To test the hypothesis that either decreased ventilatory drive or decreased CO2 responsiveness accounts for the hypoventilation observed in patients during acute ventilatory failure from myasthenia gravis or Guillain-Barré syndrome.

DESIGN

Prospective, consecutive case series evaluating trials of ventilatory muscle performance, ventilatory drive, and CO2 response in patients during recovery from ventilatory failure until they were weaned from mechanical ventilation.

SETTING

Neurosciences critical care unit in a university hospital.

PATIENTS

Seven intubated, mechanically ventilated patients with myasthenia gravis or Guillain-Barré syndrome.

INTERVENTIONS

Patients repeatedly performed mechanically unsupported, spontaneous breathing trials to the limits of endurance. After spontaneous breathing trials, patients underwent CO2 rebreathing studies.
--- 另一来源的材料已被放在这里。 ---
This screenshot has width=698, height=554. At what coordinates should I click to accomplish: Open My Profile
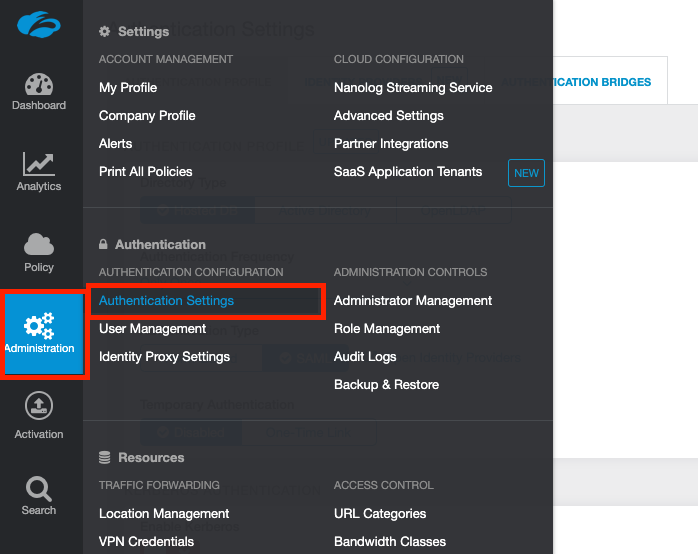(x=128, y=87)
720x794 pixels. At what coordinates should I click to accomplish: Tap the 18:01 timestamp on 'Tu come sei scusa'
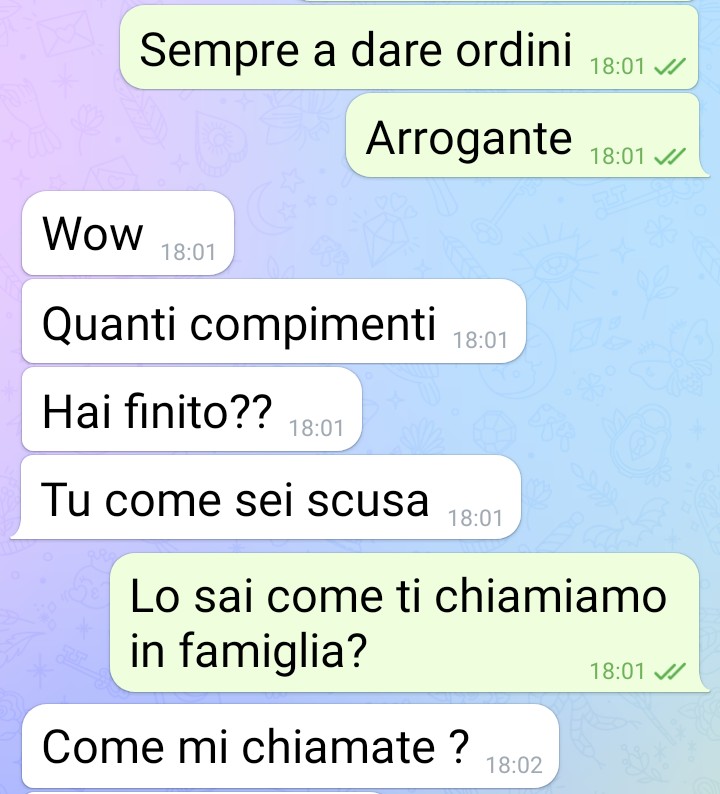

MEASUREMENTS AND MAIN RESULTS

Seventy-three breathing trials were performed in three patients with Guillain-Barré syndrome and four patients with myasthenia gravis. Patients were unable to sustain spontaneous ventilation in 55 trials averaging 27 +/- 5 mins. In these trials, significant increases occurred in mean end-tidal CO2 (41 +/- 1 to 44 +/- 1 torr [5.6 +/- 0.1 to 6.0 +/- 0.1 kPa]) and respiratory rate (31 +/- 1 to 35 +/- 1 breaths/min, p < .01). Ventilatory drive (as measured by airway occlusion pressure for 100 msecs) increased significantly p < .01 from 3.7 +/- 0.3 to 4.9 +/- 0.3 cm H2O. The response of airway occlusion pressure to CO2 rebreathing after these trials was 0.33 +/- 0.07 cm H2O/sec/mm Hg, while the minute ventilation response to CO2 rebreathing was only 0.30 +/- 0.06 L/min/mm Hg.

CONCLUSIONS

These results suggest that ventilatory drive increases during acute hypoventilation, and the ventilatory drive response to CO2 remains intact, even when the minute ventilation response to CO2 is poor. Therefore, a decrease in ventilatory drive or CO2 response is unlikely to account for hypoventilation during ventilatory failure in patients with myasthenia gravis or Guillain-Barré syndrome.

摘要

目的

验证以下假设，即通气驱动力降低或二氧化碳反应性降低是重症肌无力或吉兰 - 巴雷综合征患者急性通气衰竭时出现通气不足的原因。

设计

前瞻性连续病例系列研究，评估通气衰竭患者从恢复到脱机过程中通气肌肉功能、通气驱动力和二氧化碳反应性的试验。

设置

大学医院的神经科学重症监护病房。

患者

7例插管并接受机械通气的重症肌无力或吉兰 - 巴雷综合征患者。

干预措施

患者反复进行无机械支持的自主呼吸试验，直至耐力极限。自主呼吸试验后，患者进行二氧化碳重复呼吸研究。

测量指标及主要结果

对3例吉兰 - 巴雷综合征患者和4例重症肌无力患者进行了73次呼吸试验。患者在55次试验中（平均27±5分钟）无法维持自主通气。在这些试验中，平均呼气末二氧化碳分压显著升高（从41±1升至44±1托[5.6±0.1至6.0±0.1千帕]），呼吸频率显著升高（从31±1次/分钟升至35±1次/分钟，p<0.01）。通气驱动力（通过100毫秒气道阻塞压测量）从3.7±0.3厘米水柱显著升高至4.9±0.3厘米水柱（p<0.01）。这些试验后，气道阻塞压对二氧化碳重复呼吸的反应为0.33±0.07厘米水柱/秒/毫米汞柱，而分钟通气量对二氧化碳重复呼吸的反应仅为0.30±0.06升/分钟/毫米汞柱。